[Opening INFORMATION GIVEN section]

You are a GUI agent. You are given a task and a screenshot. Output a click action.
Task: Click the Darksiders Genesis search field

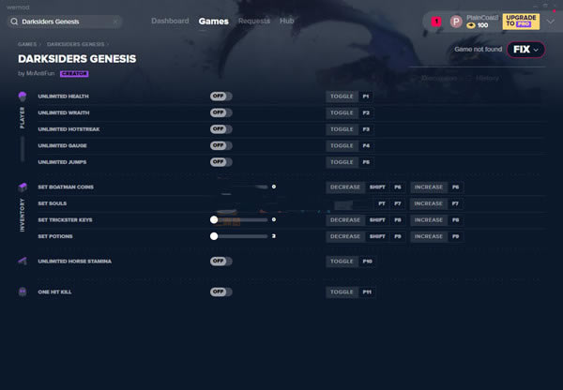[x=68, y=21]
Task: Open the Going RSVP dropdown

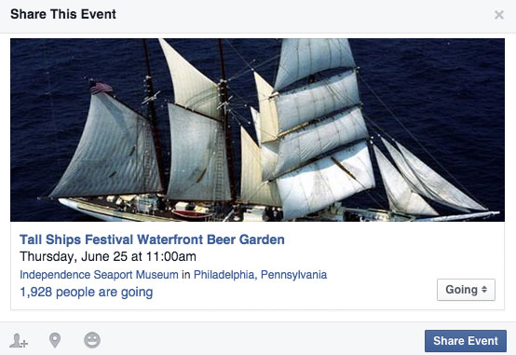Action: (466, 290)
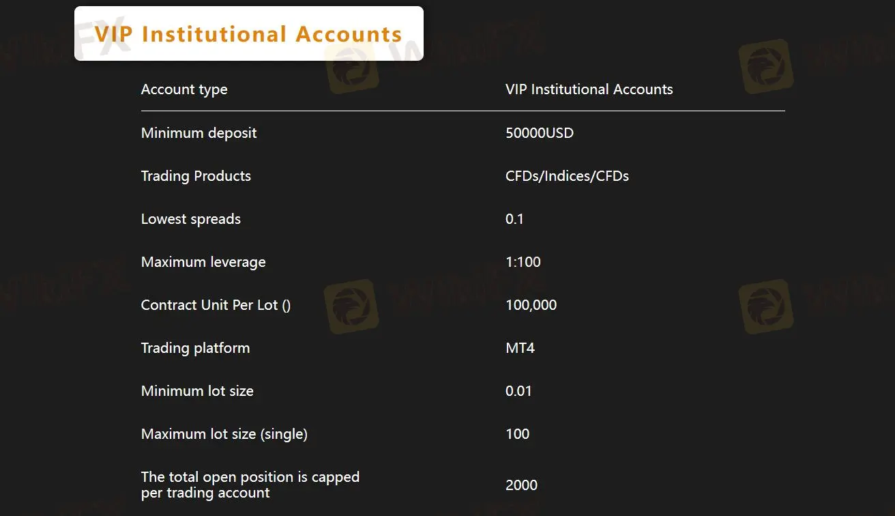Click the Lowest spreads label
Screen dimensions: 895x516
[x=190, y=218]
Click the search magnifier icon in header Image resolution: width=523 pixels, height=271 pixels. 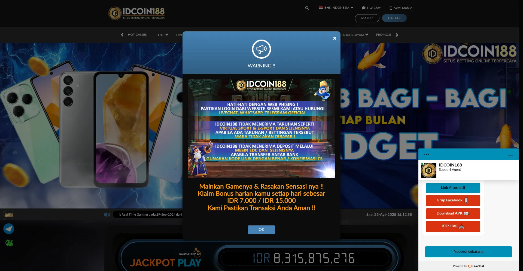[307, 8]
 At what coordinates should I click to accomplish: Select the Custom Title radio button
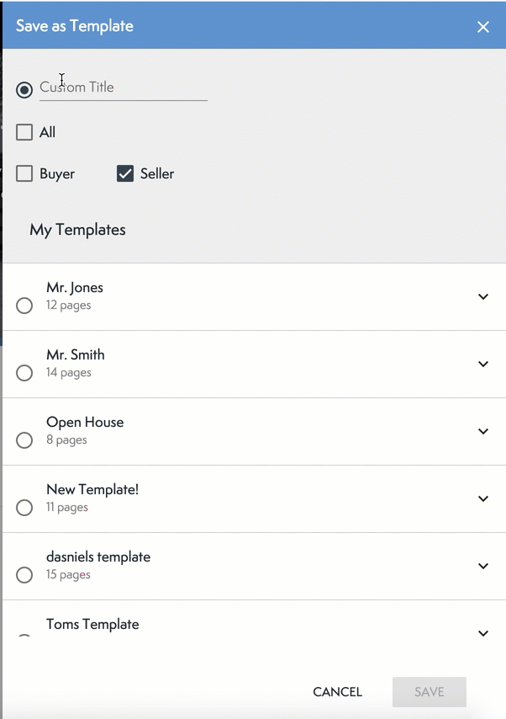tap(24, 89)
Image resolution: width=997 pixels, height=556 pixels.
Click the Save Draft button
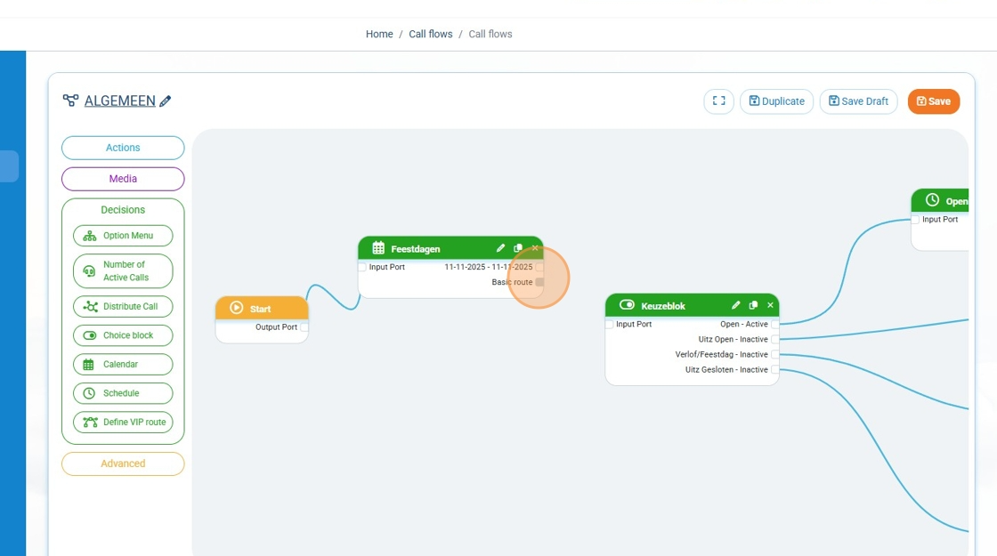(858, 101)
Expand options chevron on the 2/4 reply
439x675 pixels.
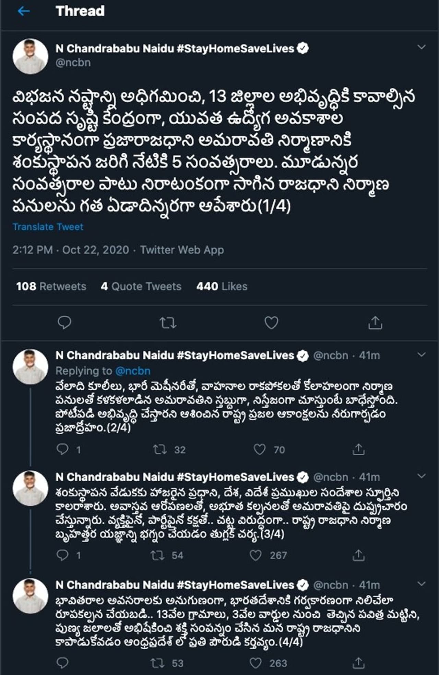pyautogui.click(x=422, y=354)

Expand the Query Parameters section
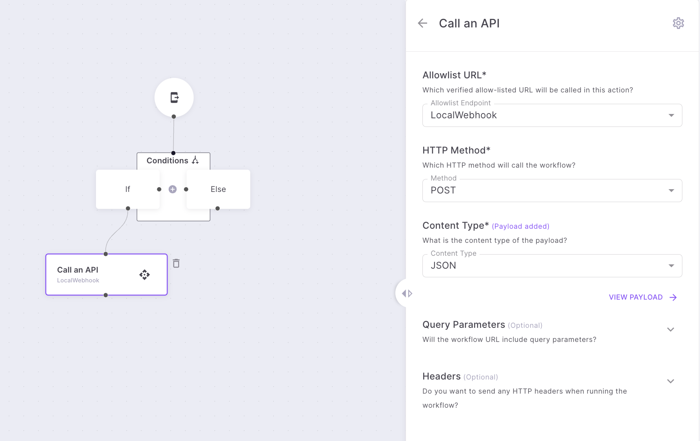[x=670, y=330]
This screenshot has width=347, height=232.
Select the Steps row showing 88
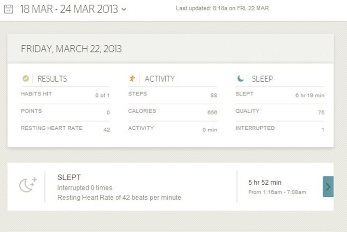pyautogui.click(x=173, y=95)
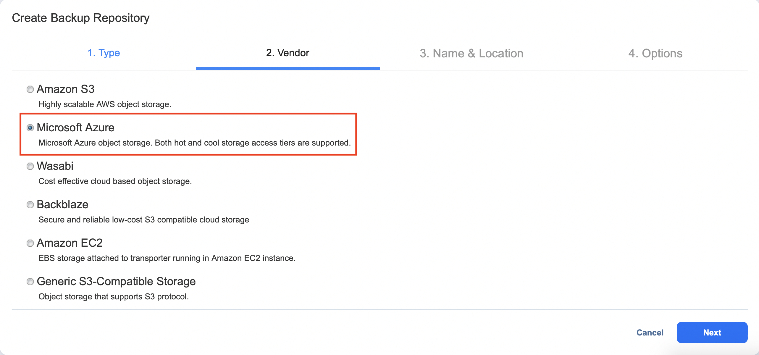759x355 pixels.
Task: Select the Wasabi radio button
Action: (x=30, y=166)
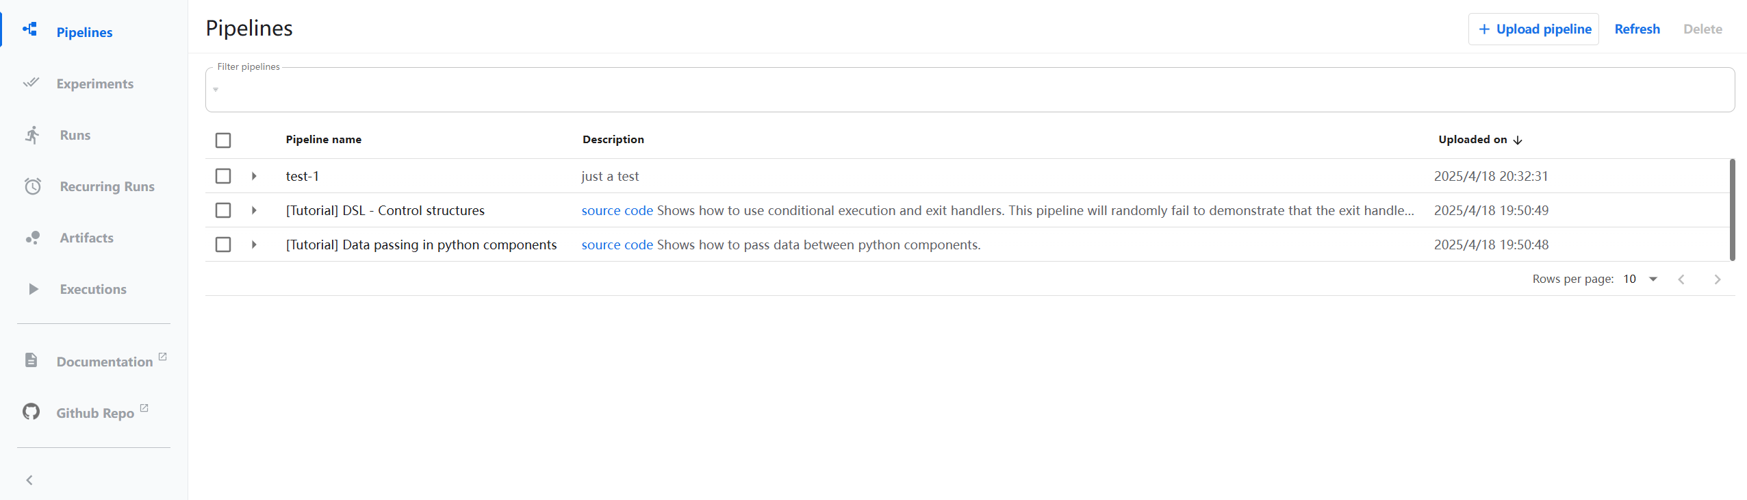Click the GitHub octocat icon
The image size is (1747, 500).
click(31, 412)
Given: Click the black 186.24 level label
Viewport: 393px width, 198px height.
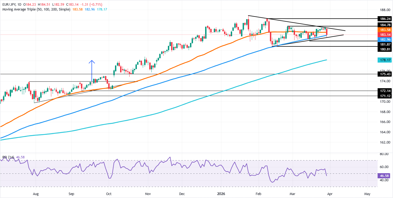Looking at the screenshot, I should click(384, 19).
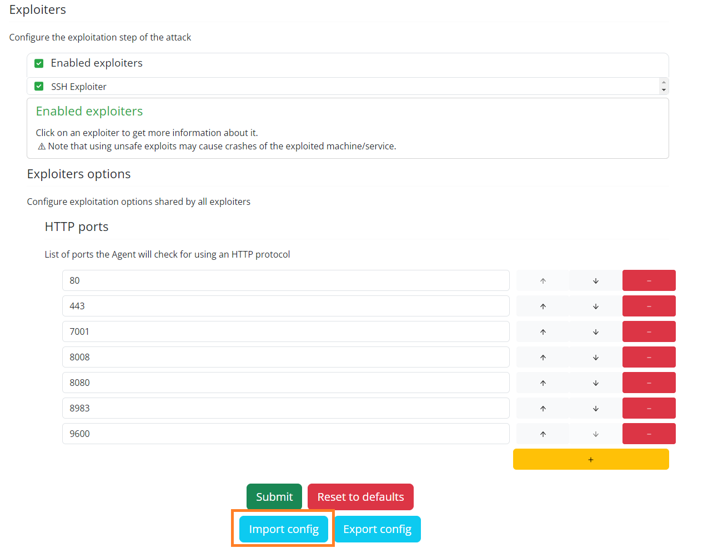Open the Exploiters options section header

78,174
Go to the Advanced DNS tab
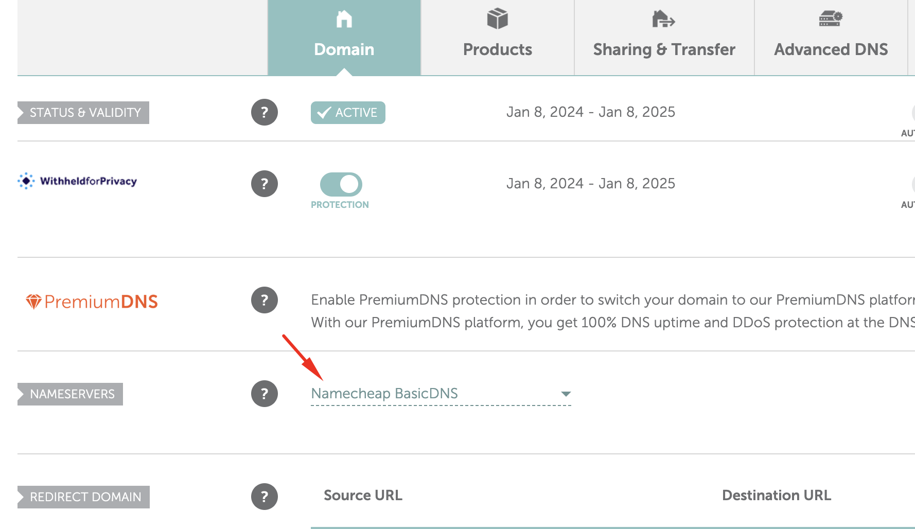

[Closing INFORMATION GIVEN section]

→ **PROMPT**: Every line from the one containing "Viewport: 393px width, 198px height." through the last line of the data is to be retyped exactly, with nothing added and no pictures included.

→ **EXERCISE SOLUTION**:
Viewport: 393px width, 198px height.
Looking at the screenshot, I should click(384, 19).
Open the Exploiters options section header

78,174
Go to the Advanced DNS tab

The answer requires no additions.